An efficient in vitro assay for acetylcholinesterase reactivators using immobilized enzyme.

A new and efficient in vitro assay for evaluating reactivators of organophosphate-inhibited acetylcholinesterase has been developed. Low density polyethylene beads (4 mm) were func-tionalized to terminal aldehydes and used to immobilize acetylcholinesterase (AChE, Electrophorus electricus, E.G. 3.1.1.7) via a stable Schiff base link. AChE activity in columns containing immobilized enzyme could be continuously monitored spectrophotometrically in a closed loop flow system using acetylthiocholine and 5,5'-dithiobis(2-nitrobenzoic acid) (DTNB). Immobilized enzyme exhibited good esterase activity (0.5 units/bead), which could be retained on storage at -16°C for four months. The kinetics for substrate hydrolysis were flow-rate dependent below substrate saturation levels. This system allowed for independent inhibition and reactivation of the enzyme.

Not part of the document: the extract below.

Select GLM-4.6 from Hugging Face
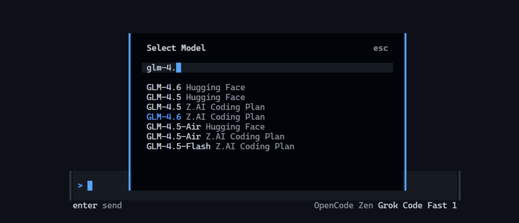The height and width of the screenshot is (223, 519). click(195, 87)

Immobilized enzyme could be inhibited with diisopropylfluorophosphate (DFP) and 20-90% of original activity restored with several oximes in less than 20 minutes. The extent of reactivation was dependent on the concentration of the reactivators. This system has advantages over previously reported procedures, because hydrolysis of substrate due to reactivator is minimized and inhibitor-reactivator interactions are eliminated, subsequently minimizing the need to correct experimental results.